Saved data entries

== == ==

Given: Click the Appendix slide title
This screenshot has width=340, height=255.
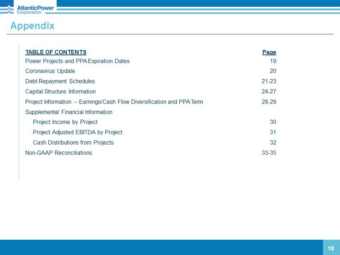Looking at the screenshot, I should pyautogui.click(x=32, y=26).
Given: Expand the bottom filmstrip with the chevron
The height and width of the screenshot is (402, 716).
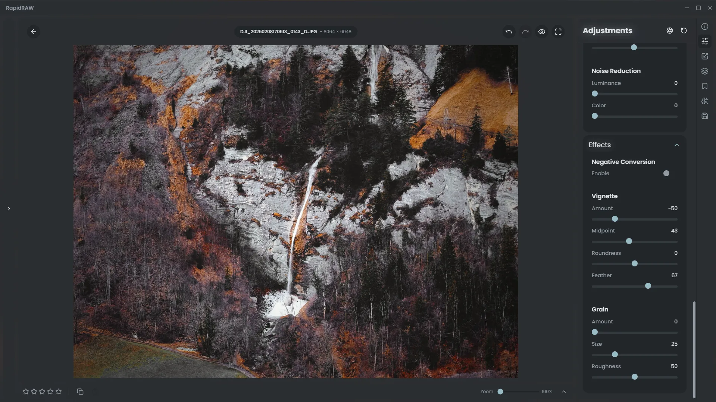Looking at the screenshot, I should [x=563, y=391].
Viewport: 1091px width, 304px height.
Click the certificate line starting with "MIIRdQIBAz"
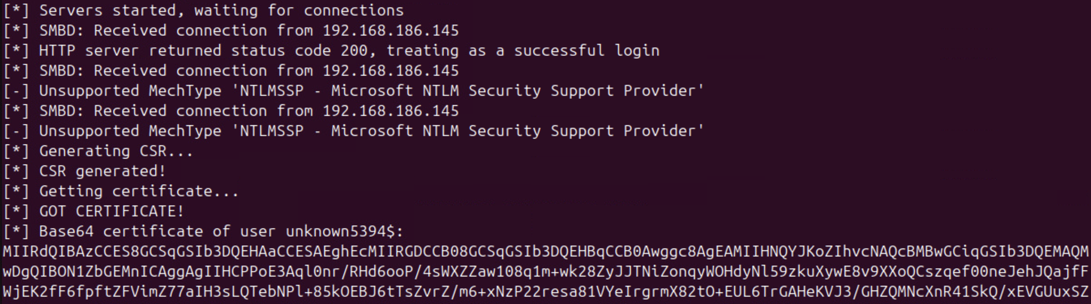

== == ==

**What to work on:**
Check each line of the data above for the word "Given" and copy the ones where it is found.

**Output:**
Given: Click the Appendix slide title
Given: Expand the bottom filmstrip with the chevron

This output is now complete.